Photo courtesy of Fairtrade Foundation, ©2002

(February 2006) — Five years ago, media investigations revealed that some cocoa farmers in West Africa were using forced child labor to cultivate and harvest their cocoa beans. Seventy percent of the world’s cocoa is produced in West Africa and the reports described children there toiling long hours with no pay and little food or sleep. Some were beaten severely and locked up at night.

Suddenly, chocolate was leaving a bitter taste on the tongues of many concerned consumers. The response by activists, lawmakers and the $60 billion global chocolate industry was quick and strong. In the United States, where 3.3 billion pounds of chocolate are consumed annually, Sen. Tom Harkin and Rep. Charles Engel introduced legislation to create a federal system to certify and label chocolate products as “slave free.”

The chocolate industry, led by M&M/Mars, Hershey and Nestle, quickly mobilized to head off the legislative effort in favor of a voluntary initiative called the Harkin-Engel Protocol. The Protocol set a July 1, 2005, deadline for implementing “credible, mutually acceptable, voluntary, industry-wide standards of public certification” to ensure that cocoa beans are grown and processed without the worst forms of child labor.

The deadline came and went, with the chocolate industry publicly acknowledging that it did not meet its goal. Participants and watchdog groups were not surprised at the slow progress — but for different reasons.

Protocol participants point to the complex political, economic and social issues involved. Simmering civil war in the Ivory Coast, the vast number of small cocoa farms — an estimated 1.5 million — African governments’ reluctant cooperation, and local traditions that condone child labor are all obstacles to change, they say.

But some consumer and labor rights advocates believe that the big chocolate corporations really aren’t trying to solve the problem. “For four years, industry has dodged the bullet,” said Bama Athreya, deputy director of the International Labor Rights Fund (ILRF). “(The certification system) was the single most important goal … and they have gotten nowhere with it … Sure, it’s complicated, but we’ve managed to do far more complicated things.”

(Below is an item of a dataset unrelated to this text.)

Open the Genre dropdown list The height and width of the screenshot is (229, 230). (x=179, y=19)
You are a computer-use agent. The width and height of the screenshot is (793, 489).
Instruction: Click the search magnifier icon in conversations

In response to the missed deadline, the ILRF filed a federal lawsuit alleging that U.S. companies Archer Daniels Midland, Nestlé and Cargill Inc., who control most of the Ivory Coast’s cocoa export market, are involved in the trafficking, torture and forced labor of children.

According to Athreya, the suit seeks transparency of cocoa sources, internal changes such as training cocoa buyers to identify abusive child labor, and contractual obligations to help farmers solve the problem.

At the root of the child labor problem is the extreme poverty experienced by cocoa farmers and their neighbors. Protocol efforts include industry support for local development projects to improve socio-economic conditions, but some say that ensuring farmers receive a fair price for their cocoa is a far more effective solution.

Jamie Guzzi, Fair Trade chocolate campaigner for Global Exchange, argues that the Fair Trade model, a third-party certification system that guarantees farmers a living wage and prohibits abusive labor practices, is a viable option for the chocolate industry.

Guzzi believes chocolate could follow the path of Fair Trade Certified coffee, which is now sold in McDonalds and Dunkin Donuts. Currently, Fair Trade Certified chocolate holds a miniscule portion of the market — less than 1 percent — but sales grew 78 percent last year. With the participation of the large chocolate companies, the system could significantly expand, Guzzi says.

Consumer pressure on chocolate manufacturers to take responsibility for eliminating abusive child labor practices is viewed by both Protocol participants and critics as essential to progress. Peter McAllister, executive director of the International Cocoa Initiative (ICI), a foundation set up by the Protocol, says, “If that pressure is consistently there, it becomes intrinsic to their way of doing business.”